PROBLEM TO SOLVE
Copy out, word for word, everything from the start of the items down to the line containing "comment-text: Force de proposition sur le programme bâ… is", both ends included. Leave the pictures out of your copy.
==================================================
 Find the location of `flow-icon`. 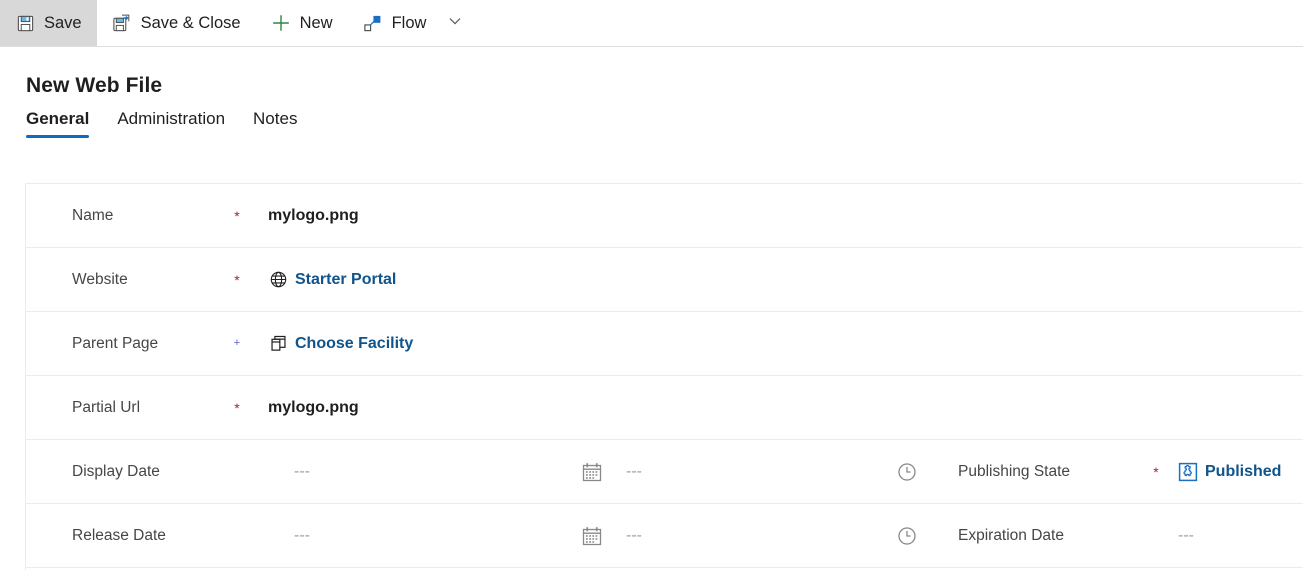

flow-icon is located at coordinates (373, 23).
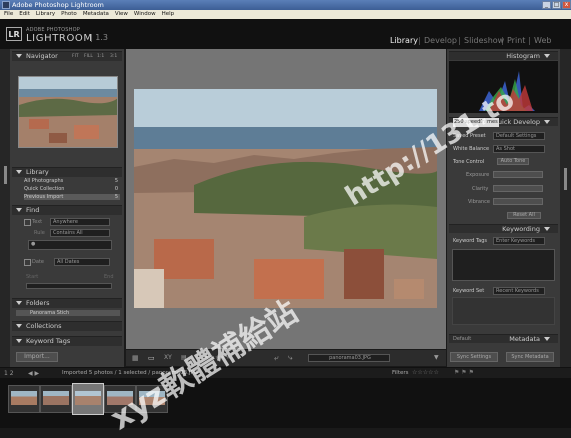 The width and height of the screenshot is (571, 438). What do you see at coordinates (518, 188) in the screenshot?
I see `clarity-buttons` at bounding box center [518, 188].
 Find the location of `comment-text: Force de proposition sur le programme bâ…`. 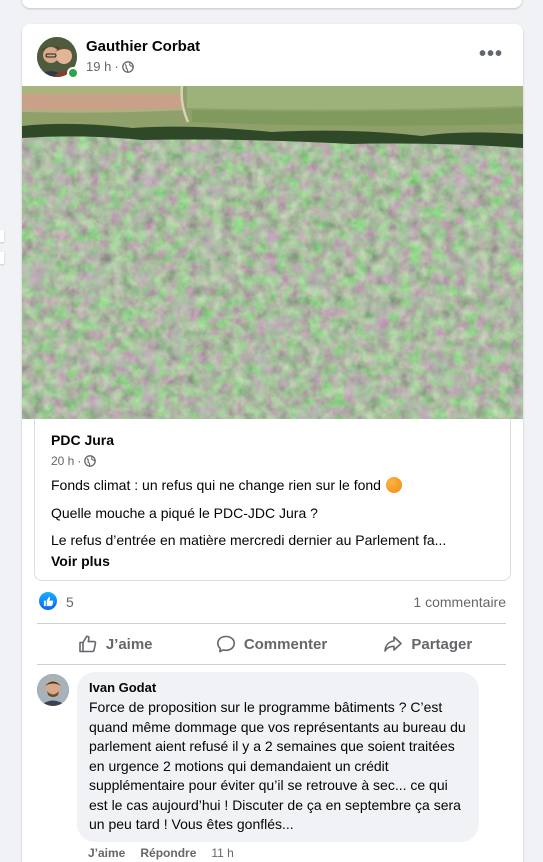

comment-text: Force de proposition sur le programme bâ… is located at coordinates (278, 766).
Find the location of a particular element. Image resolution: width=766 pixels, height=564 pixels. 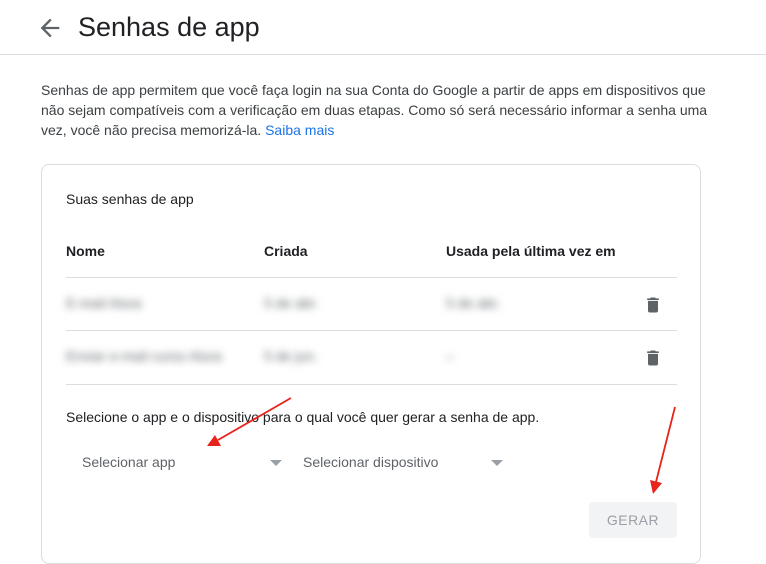

column-header-created: Criada is located at coordinates (286, 251).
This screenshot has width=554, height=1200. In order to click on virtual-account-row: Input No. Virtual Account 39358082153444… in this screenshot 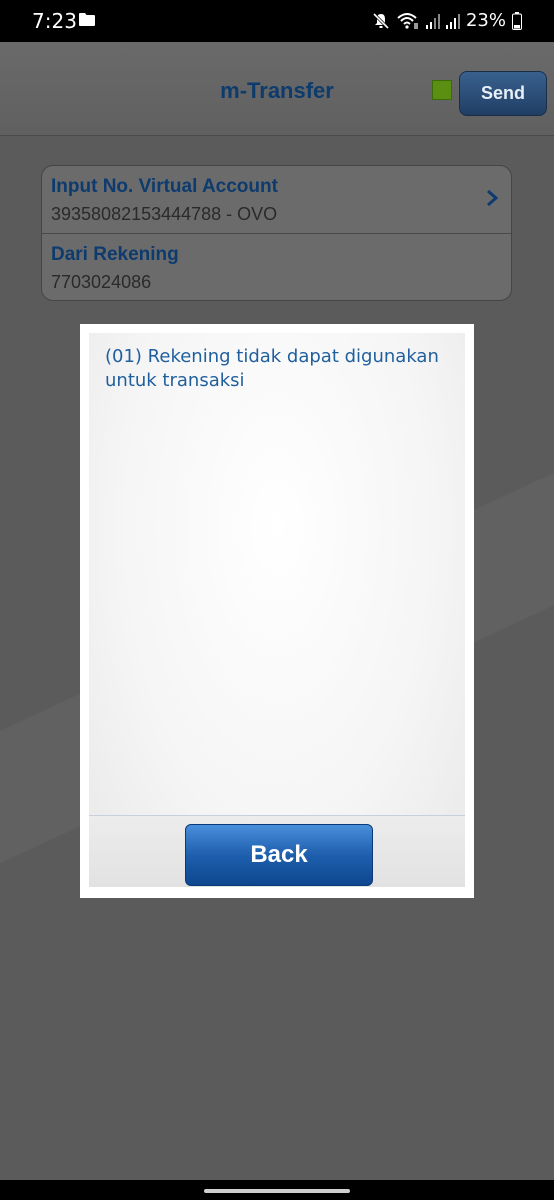, I will do `click(276, 200)`.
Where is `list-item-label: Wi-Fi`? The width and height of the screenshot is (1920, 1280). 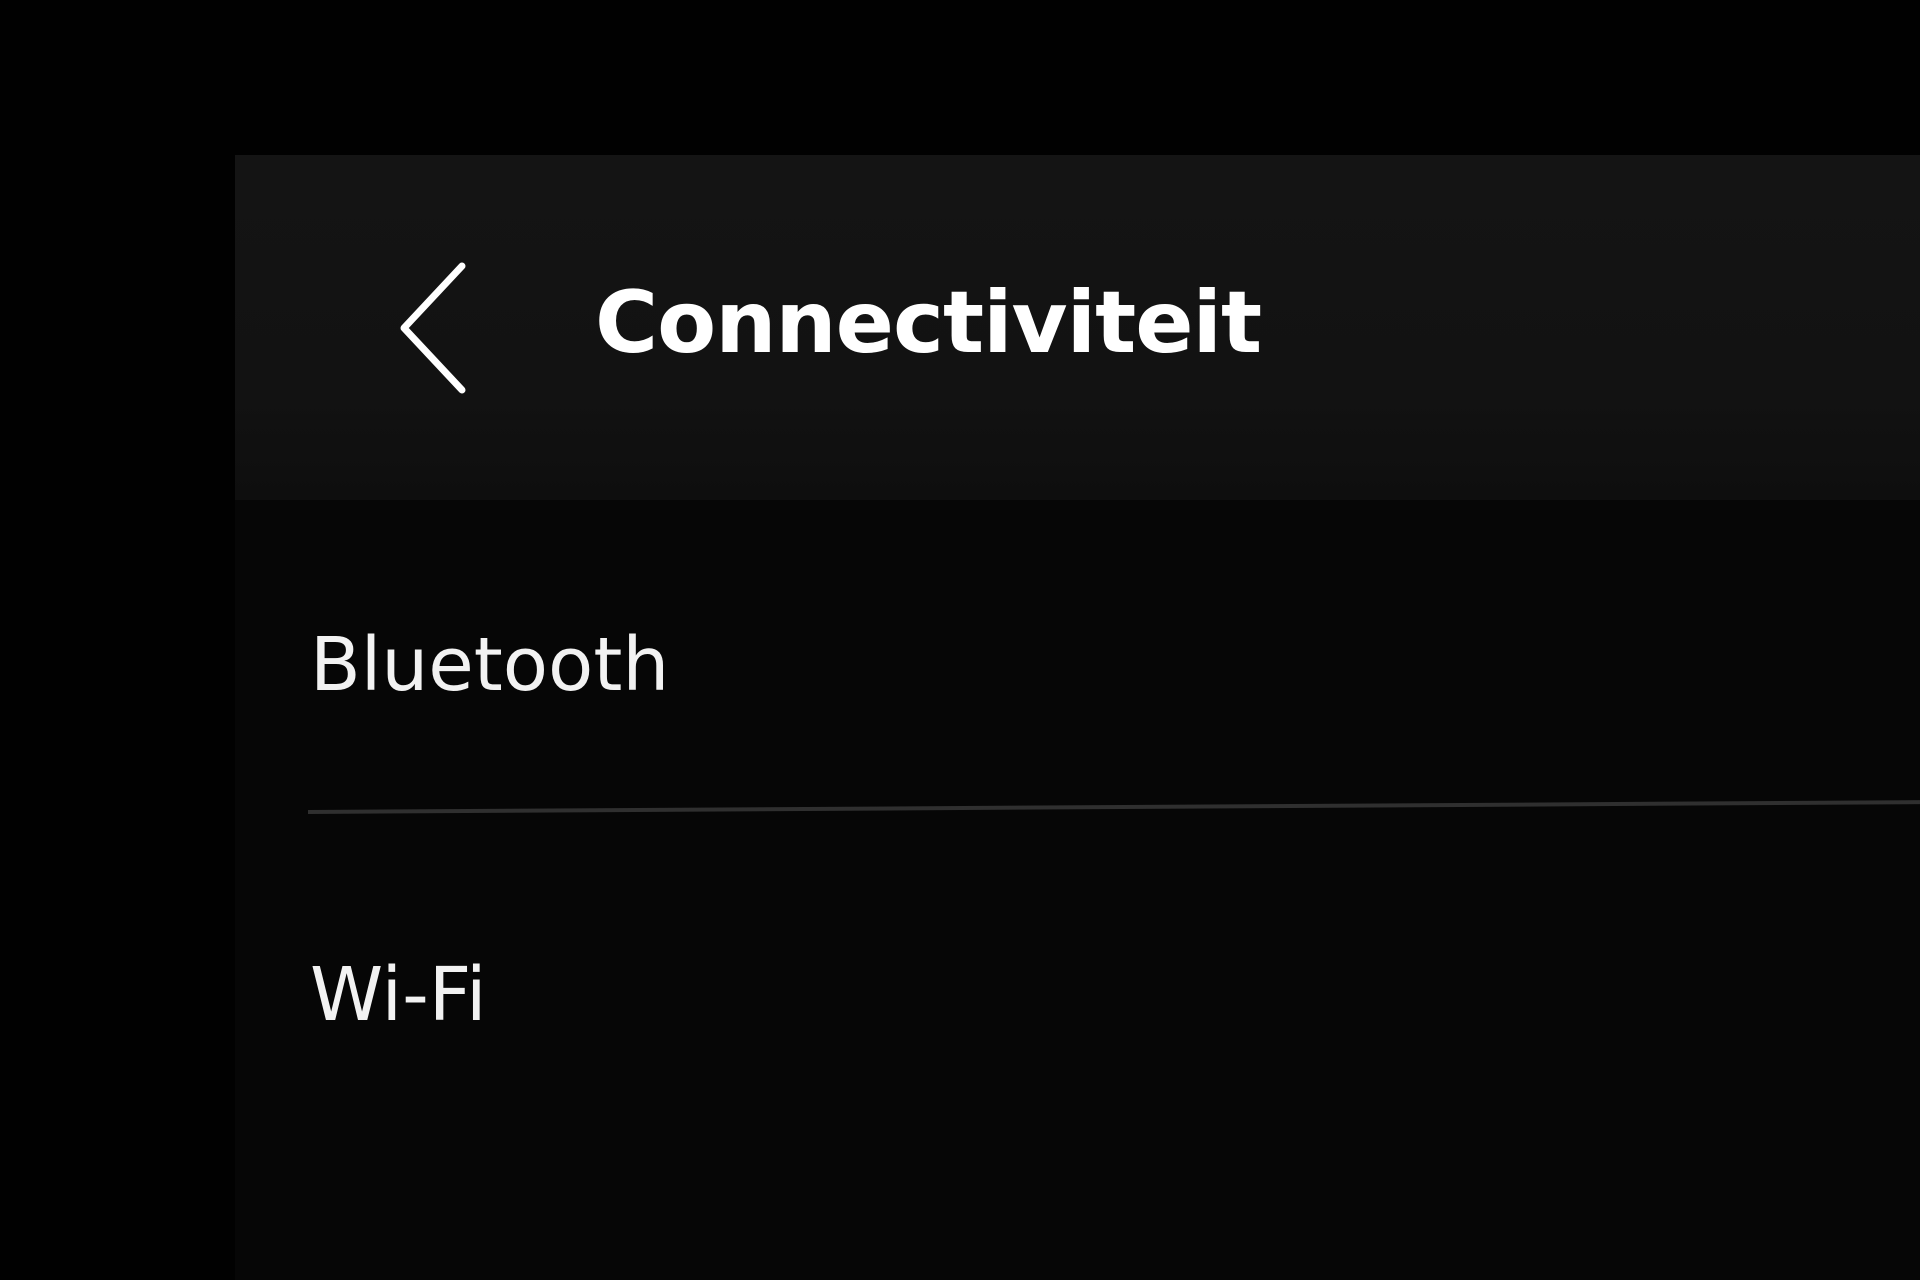
list-item-label: Wi-Fi is located at coordinates (398, 995).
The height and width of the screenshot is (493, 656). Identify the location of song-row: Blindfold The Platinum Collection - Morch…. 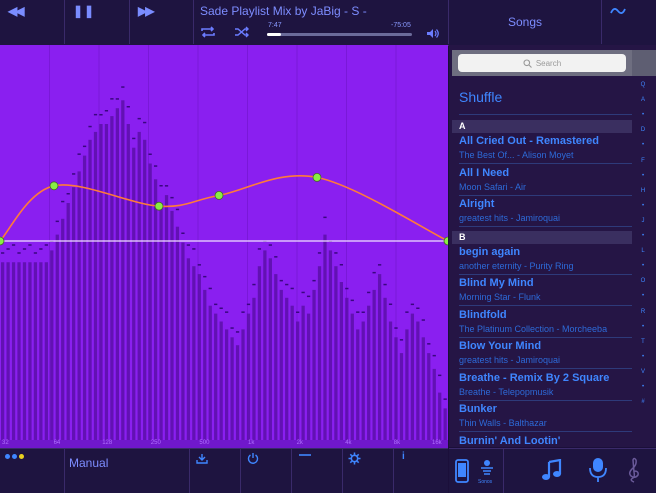
(542, 324).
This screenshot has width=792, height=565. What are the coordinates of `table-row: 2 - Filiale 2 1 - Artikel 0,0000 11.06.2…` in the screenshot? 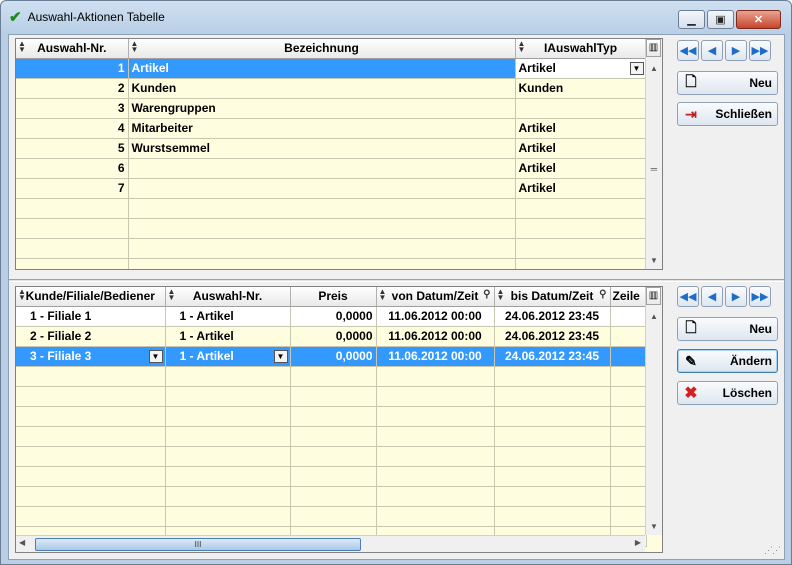 It's located at (332, 336).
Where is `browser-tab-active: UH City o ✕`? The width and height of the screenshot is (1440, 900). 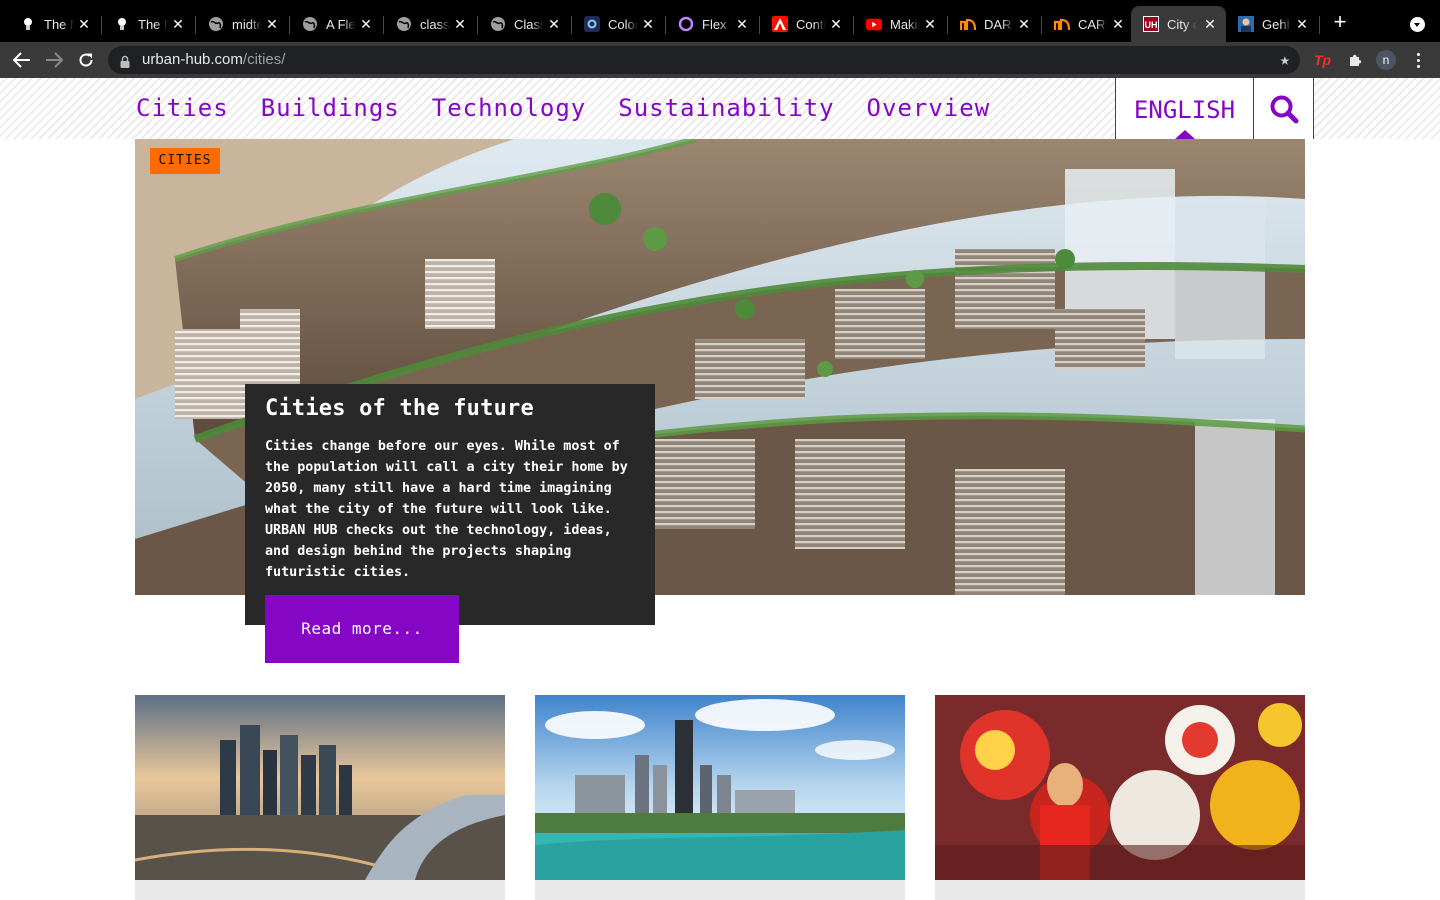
==================================================
ANSWER AREA
 Find the location of `flow-icon`. 

flow-icon is located at coordinates (373, 23).
 The width and height of the screenshot is (571, 438). What do you see at coordinates (518, 188) in the screenshot?
I see `clarity-buttons` at bounding box center [518, 188].
 Find the location of `comment-text: Force de proposition sur le programme bâ…`. 

comment-text: Force de proposition sur le programme bâ… is located at coordinates (278, 766).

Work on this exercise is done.